For a country that boasts of the most dynamic publishing landscape, people resorted to books as a pass time activity.
As a way of coming to terms with the monster in the country, Mwangi’s humorously, creatively, persuasively, critically and satirically written text, Going Down River Road is a great friend that keeps you laughing even in the trying and tiring times of financial impotence.
It was first published in 1976 but Meja Mwangi’s Going Down River Road is still relevant as it will be for centuries. It is a text that made Meja King of Kenya’s popular Literature.
Set in Nairobi City, the text facsimiles human conflict centralized on universal economic rifts and rife in the city. Reminiscent of an emerging nation grappling with newly found independence, the text remorselessly paints a grim picture of the life led by the downtrodden in the sea of the haves.
The text undulates around the exasperate life of Benjamin Wachira who is fired from his prestigious job as a military lieutenant after entangling with hoodlums and his disheveled buddy Ocholla.
The two are cynic characters who have lost touch with themselves living each day at a time doing mundane jobs at the construction site for Patel and Chakur Contractors.
It is a demeaning job that reduces the casual laborers to objects who can be hired and fired at the whim of the employer.
Frankly, bitingly and bitterly, Ben describes their identity in the eyes of their employer at the site as the hands and bemoans. He said that if the contractor would make hands, he would never need laborers. The contractor subjects the laborers to dehumanizing conditions reason being that it is their only way of eking out living.

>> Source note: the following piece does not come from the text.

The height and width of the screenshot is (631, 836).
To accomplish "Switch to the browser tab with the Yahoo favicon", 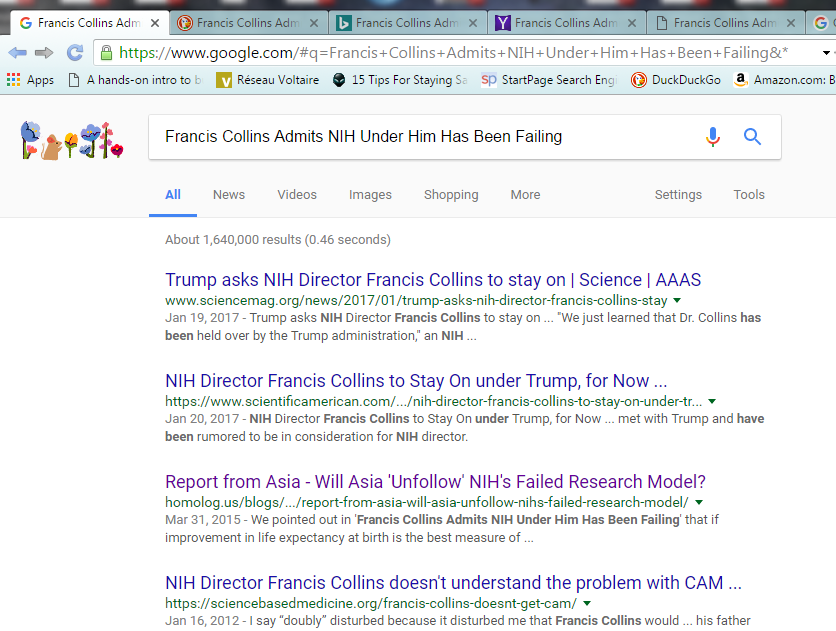I will [x=565, y=22].
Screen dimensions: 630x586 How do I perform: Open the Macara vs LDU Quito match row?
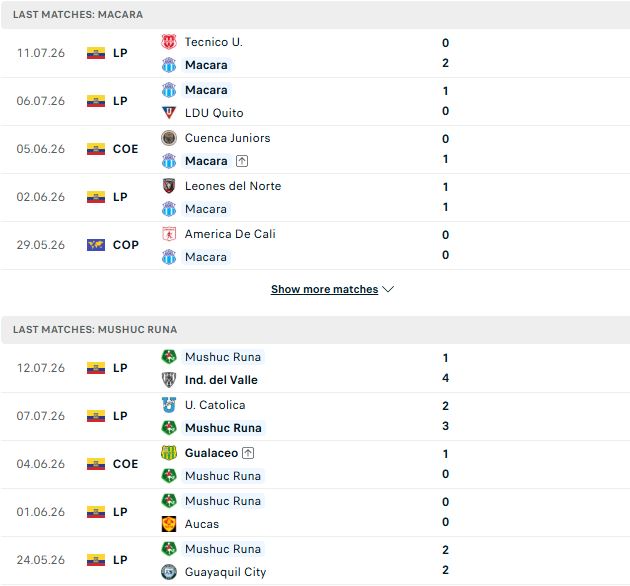tap(315, 101)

Ben and his contemporaries in the text inhabit back streets, slums and other poor tenements where moral decay has taken toll of an upright life.
Going Down River Road posits unbridled urban growth that has stripped its occupants of morality and humanity. The moral fabric of the society described in the text teeters on the verge of disrepair.
Women in the text are taken as objects of sexual gratification and source of entertainment for men. Ocholla blames his wives for his torn and miserable life. He describes his family as comprising of two beastly wives…and the devil knows how many brats.
Meja paints a life full of bitterness, vengeance, violence and prostitution. While drunk, Ocholla says that all commercial sex workers in the Eden Pub are his and the reader is privy to the many occasions where women are willing to sleep with men in exchange of a coin or two.
Prior to meeting Winnie, Ben is spotted scouting for a quick lay and long after Winnie abandons him and her child, Baby, Ben deteriorates to blindly engaging prostitutes to quench his sexual desires.
Ben’s deterioration hit the ceiling when he engages a fifteen-year old lady whilst her one-month old baby is innocently tucked in a carton in the same room.
The text paints a succinct picture of urbanization in a country facing turbulent times economic-wise although through Ben and Ocholla we are able to glimpse shreds of hope and sense of humanity.
Albeit, healthy trust and human relationship is hard to build, the genuine and stem bond between Ben and Ocholla serves to give text a sense of hope. Towards the end of the text, Ben chooses to educate Baby and Ocholla on the other hand welcomes his rural family to the city.
Through his text, Meja Mwangi spins a fascinating tale of the City’s most dreaded lower side, popularly known as, “River Road”.
Going Down River Road is indeed a page turner that never disappoints especially in ones lowest times.